PORTLAND, Maine — Three Portland Public Schools staff members have resigned and two have been verbally warned as a result of an investigation into allegations of misconduct from students within the district.
In June 2020, 60 current and former students wrote about experiences where they claimed school staff acted in racist, misogynist, disrespectful, and unprofessional ways from the early 2000s to present day. The district says a 2017 Deering High School graduate gathered and posted the comments on Twitter.
According to the Portland Press Herald, that graduate was Angeliha Bou. She started collecting the posts from other current and former students after she made a Facebook post about diversity in Portland schools and others' stories came flooding in.
The allegations, the district said, were made at the height of the national reckoning with an institutional and systemic bias that happened in response to the killing of George Floyd.
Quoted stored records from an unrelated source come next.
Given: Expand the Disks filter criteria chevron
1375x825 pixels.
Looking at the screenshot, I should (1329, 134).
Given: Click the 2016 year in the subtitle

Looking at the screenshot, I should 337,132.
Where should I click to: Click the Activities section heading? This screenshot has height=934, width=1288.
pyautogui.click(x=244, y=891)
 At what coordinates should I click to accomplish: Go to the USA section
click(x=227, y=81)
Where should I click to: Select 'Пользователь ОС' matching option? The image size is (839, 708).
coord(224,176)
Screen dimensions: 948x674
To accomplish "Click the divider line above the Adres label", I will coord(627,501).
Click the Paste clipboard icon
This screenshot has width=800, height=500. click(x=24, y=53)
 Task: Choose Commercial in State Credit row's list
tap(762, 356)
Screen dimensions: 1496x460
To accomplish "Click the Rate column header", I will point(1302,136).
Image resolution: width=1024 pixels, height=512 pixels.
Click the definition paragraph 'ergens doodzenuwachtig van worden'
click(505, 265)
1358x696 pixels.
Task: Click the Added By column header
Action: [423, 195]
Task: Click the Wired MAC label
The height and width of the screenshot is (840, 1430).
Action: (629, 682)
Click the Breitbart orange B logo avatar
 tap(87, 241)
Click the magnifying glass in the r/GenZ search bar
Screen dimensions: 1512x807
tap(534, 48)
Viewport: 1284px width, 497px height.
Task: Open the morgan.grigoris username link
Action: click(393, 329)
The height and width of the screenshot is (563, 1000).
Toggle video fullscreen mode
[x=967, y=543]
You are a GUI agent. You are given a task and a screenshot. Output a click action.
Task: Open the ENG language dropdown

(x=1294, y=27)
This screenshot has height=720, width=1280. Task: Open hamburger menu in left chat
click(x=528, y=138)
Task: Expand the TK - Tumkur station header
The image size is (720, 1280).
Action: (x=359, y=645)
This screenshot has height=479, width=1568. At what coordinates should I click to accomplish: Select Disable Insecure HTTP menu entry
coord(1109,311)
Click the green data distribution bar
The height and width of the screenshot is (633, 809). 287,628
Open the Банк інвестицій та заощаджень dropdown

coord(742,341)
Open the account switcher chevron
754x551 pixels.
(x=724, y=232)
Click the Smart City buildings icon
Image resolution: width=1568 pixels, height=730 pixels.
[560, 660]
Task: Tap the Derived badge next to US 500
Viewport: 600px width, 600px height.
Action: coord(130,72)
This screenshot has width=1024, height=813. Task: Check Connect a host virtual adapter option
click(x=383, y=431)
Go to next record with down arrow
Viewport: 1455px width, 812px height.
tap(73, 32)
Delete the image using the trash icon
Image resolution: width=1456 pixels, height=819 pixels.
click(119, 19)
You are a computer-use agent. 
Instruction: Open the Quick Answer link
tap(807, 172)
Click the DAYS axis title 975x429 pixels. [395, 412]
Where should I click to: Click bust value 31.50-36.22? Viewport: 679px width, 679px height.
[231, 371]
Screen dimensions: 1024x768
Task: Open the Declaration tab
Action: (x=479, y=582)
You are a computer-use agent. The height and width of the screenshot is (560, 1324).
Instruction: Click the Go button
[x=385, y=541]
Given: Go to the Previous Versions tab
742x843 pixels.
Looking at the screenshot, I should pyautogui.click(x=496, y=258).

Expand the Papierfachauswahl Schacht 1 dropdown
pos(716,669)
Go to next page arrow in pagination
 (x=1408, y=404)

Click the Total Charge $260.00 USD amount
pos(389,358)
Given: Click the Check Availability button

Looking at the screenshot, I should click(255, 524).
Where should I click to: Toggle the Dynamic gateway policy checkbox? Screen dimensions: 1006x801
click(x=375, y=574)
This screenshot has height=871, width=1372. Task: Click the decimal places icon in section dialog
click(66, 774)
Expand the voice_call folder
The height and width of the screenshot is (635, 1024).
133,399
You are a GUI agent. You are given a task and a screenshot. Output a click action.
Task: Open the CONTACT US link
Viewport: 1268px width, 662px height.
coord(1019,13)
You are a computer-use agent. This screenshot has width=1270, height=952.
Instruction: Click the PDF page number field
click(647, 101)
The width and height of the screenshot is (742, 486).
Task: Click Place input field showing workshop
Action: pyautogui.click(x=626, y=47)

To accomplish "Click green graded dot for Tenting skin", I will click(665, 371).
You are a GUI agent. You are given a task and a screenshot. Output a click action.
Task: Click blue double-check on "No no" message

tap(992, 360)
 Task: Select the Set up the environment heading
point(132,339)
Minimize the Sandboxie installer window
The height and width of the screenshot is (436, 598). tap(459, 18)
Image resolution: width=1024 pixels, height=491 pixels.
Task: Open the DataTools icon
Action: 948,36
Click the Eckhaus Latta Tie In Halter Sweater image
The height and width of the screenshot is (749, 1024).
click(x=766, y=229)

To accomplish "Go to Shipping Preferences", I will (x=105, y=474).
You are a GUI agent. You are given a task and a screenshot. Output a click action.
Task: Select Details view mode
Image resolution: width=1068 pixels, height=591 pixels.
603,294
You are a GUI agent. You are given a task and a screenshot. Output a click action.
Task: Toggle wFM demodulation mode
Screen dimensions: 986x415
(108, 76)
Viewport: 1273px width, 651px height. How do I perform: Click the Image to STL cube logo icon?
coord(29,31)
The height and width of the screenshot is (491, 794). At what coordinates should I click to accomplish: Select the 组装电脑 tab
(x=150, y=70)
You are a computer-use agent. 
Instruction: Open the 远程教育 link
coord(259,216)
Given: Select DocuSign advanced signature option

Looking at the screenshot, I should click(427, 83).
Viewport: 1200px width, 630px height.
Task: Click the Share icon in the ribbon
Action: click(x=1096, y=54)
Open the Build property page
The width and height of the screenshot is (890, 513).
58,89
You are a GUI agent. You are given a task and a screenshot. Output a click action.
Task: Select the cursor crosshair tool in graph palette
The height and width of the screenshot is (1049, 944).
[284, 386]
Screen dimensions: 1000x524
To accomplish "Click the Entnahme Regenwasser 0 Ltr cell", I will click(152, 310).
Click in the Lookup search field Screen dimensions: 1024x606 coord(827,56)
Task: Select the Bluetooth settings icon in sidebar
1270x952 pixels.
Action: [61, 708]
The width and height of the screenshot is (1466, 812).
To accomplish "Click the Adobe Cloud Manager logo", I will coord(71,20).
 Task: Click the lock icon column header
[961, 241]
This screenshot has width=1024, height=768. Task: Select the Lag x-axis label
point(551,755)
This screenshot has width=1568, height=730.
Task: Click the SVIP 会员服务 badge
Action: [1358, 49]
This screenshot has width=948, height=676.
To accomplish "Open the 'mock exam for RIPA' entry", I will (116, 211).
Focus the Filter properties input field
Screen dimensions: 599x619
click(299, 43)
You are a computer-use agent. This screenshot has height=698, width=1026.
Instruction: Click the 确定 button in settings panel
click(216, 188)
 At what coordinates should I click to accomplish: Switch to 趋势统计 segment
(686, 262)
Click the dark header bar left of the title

The Portland Public Schools was not alone in being called to account; similar postings were directed at schools, universities, government entities, and businesses.
According to the Portland Press Herald, Superintendent Xavier Botana encouraged students to come forward with their stories, and also asked the district’s legal counsel, Drummond Woodsum, to conduct an independent assessment and investigation into the social media posts, which totaled more than 100 pages.
Here's what the district found after a months-long investigation:
- The claims named 39 current and 19 former staff at all three of Portland's high schools, and two of the district's middle schools.
- The claims fall under seven major categories: gender issues, race issues, professional boundary issues, curriculum issues, lack of responsiveness by the administration, lack of support to students, and the district as a whole being unjust.
- The claims included male staff members having inappropriate interactions with female students, sexist jokes, and favoritism in grading.
- There were no allegations of sexual contact – but there were claims of physical contact, flirting, or making sexual comments to students.
- The claims also included race and ethnicity issues – including insensitive remarks and harsher discipline or grading of students of color.
- The stories also claim the curriculum was "white-centric," and that teachers were not sensitive in dealing with racial and other issues with students
- Some students claimed that when they brought these issues to the attention of the administration, nothing was done or changed.
- Nearly all the claims were anonymous, which the school district says made them more challenging to investigate.
- The district said it reached out to students, but few were willing to do so
- The district says the superintendent personally met with every current staff member named in the allegations – and 17 administrators, teachers, and coaches had follow-up interviews.
- The district says all of them uniformly denied any allegations of misconduct. Two staff members resigned while two others received verbal warnings. A third staff member resigned later.
- The district says that because the allegations were anonymous, trying to discipline any of the educators would not hold up if any of them filed a grievance.
- The district says these claims did, however, start a larger discussion among district administration and staff about the issues raised.
Actions to make progress within the district are underway, including a Gender Expansive Policy that the Portland Board of Public Education approved in 2017. This includes equity training, equity cohort and equity audit work; a Harassment, Sexual Harassment and Discrimination Policy that was updated and approved by the Board this past fall; a comprehensive review of discipline policies and the development of an Equity Policy, both expected to be completed by the end of this year; an annual survey of student perceptions conducted annually since 2018; and a review of the curriculum with a lens toward making the curriculum more reflective of the diverse experiences and backgrounds of district students.
Proposed actions include creating the role of an ombudsman so student complaints can be addressed in a fair and consistent manner, with clear communication; structured school-level restorative dialogues between students and staff; course evaluations by students; and targeted staff education and training to address issues raised in the social media posts.
The School Board included a statement in the report, concluding with this statement: “We as a Board stand in unity with our students in stating that these and similar transgressions must end, and we reaffirm our commitment to building and sustaining a climate of respect, inclusion, and equity for all in our schools.”